▶ **What is being asked**
Pull every line with the word "agent" out of the entries below.

▶ **Exercise data**

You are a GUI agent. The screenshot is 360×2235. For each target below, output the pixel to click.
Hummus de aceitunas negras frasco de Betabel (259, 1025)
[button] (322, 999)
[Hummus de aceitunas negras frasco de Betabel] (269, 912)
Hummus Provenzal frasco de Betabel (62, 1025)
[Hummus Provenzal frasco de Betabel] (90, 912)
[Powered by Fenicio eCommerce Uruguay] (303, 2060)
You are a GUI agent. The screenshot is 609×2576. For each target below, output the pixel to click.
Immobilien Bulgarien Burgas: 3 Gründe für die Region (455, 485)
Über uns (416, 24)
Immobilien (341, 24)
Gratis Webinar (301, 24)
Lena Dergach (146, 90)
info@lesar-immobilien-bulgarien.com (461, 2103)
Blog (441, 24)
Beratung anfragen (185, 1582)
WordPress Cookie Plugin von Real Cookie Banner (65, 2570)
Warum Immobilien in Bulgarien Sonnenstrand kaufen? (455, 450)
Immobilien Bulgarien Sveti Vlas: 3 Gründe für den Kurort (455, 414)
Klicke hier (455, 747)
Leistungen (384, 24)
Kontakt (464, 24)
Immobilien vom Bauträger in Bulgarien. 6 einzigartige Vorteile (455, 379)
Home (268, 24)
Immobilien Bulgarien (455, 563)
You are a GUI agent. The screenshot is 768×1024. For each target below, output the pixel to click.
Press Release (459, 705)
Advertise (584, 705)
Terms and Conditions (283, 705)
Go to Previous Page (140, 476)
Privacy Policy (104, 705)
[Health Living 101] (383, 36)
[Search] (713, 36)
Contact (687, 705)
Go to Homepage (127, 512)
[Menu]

▶ **Answer to the exercise**
You are a GUI agent. The screenshot is 360×2235. For each target below, output the pixel to click.
You are a GUI agent. The screenshot is 609×2576. For each target below, output the pixel to click.
You are a GUI agent. The screenshot is 768×1024. For each target below, output the pixel to click.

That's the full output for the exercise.